=== 节选文本 ===
►
本文探讨了在数组中进行区间和查询与动态更新的三种高效算法:前缀和、线段树和二叉索引树。前缀和方法简单但效率较低,线段树和二叉索引树则能在对数时间内完成查询与更新操作。
链接:https://leetcode.com/problems/range-sum-query-mutable/
思路
Approach 1
类似Immutable的版本,同样记录从下标0~i间元素之和cache,不同在于还要记录原nums,并在update时逐个更新cache。sumRange()复杂度O(1),update()复杂度O(n)。还不如不cache,sumRange()时直接从i加到j。
Approach 2
Segment tree. A segment tree is a binary tree where each node represents an interval. Generally a node would store one or more properties of an interval which can be queried later. 记录线段上元素总和。sumRange() update()复杂度都是O(logn)
◄
=== 所给数据 ===
►
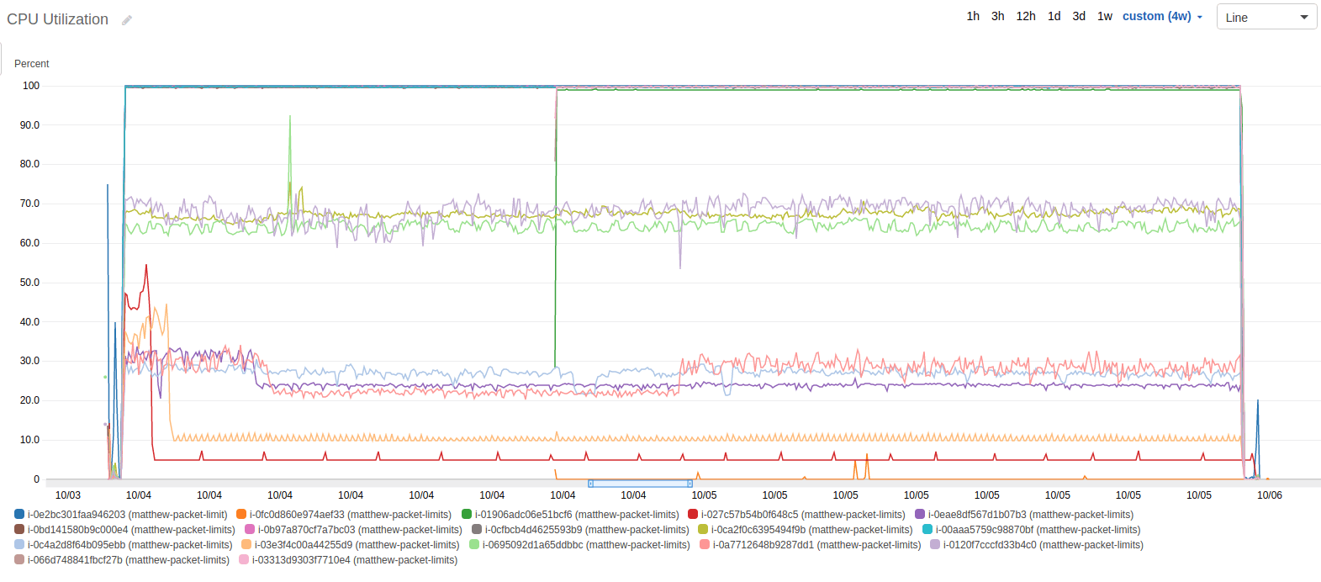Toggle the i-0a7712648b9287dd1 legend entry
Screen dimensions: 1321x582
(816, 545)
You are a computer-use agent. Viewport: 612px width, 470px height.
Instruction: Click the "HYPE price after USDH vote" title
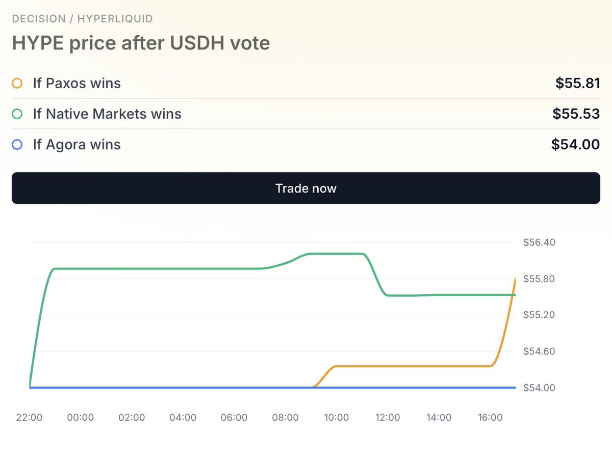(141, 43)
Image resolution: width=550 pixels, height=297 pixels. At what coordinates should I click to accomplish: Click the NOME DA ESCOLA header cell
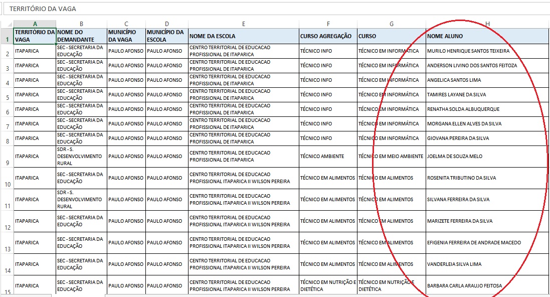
◄
=== 练习要求 ===
1 – 把上面全部记录中的"pixels"换成"px",其余内容一律不动,然后重新写出这些记录。输出中不要包含图片。
2 – 从结尾处续写上面这篇讲区间和查询算法的文章。

=== 预期结果 ===
1 –
Toggle the i-0a7712648b9287dd1 legend entry
Screen dimensions: 1321x582
(816, 545)
You are a computer-use agent. Viewport: 612px width, 470px height.
Instruction: Click the "HYPE price after USDH vote" title
(141, 43)
Image resolution: width=550 px, height=297 px. At what coordinates should I click to accomplish: Click the NOME DA ESCOLA header cell

2 –
Approach 3
Binary indexed tree. 假设有一条重量不均匀的长面包,每次切下2的幂次方的长度,且小于上次切的长度。由于每步可能有多种切法,则形成了树形结构,按长度升序从左往右排列,每个结点代表了此次切下的长度及重量。虽然叫做树,但物理结构是数组,结点在树里的位置由数组的下标决定。设某元素BITree[i],A = i & -i,即i最低位的1及其后面的0组成的数,B = i - A,则BITree[i]表示此次切下的A个元素的总和,之前已切下了B个,即父结点BITree[B]。至于右边兄弟,这次切下了A,则最近的右兄弟(假设存在的话)切下了2A,即结点BITree[B+2A],剩下的右兄弟依此类推。
一个数i的二进制表示是唯一的,切出总长度i的切法也是唯一的,对应树里唯一的路径,想求长度i的总重,将路径上结点相加即可。而如果某点i的密度变化,则i对应的结点及其右边的兄弟重量都会变化,因为它们切掉的部分包含了点i。
构造BITree时,可以先视nums全为0,则BITree全为0,然后依次将nums[i]更新为真实值,并更新BITree。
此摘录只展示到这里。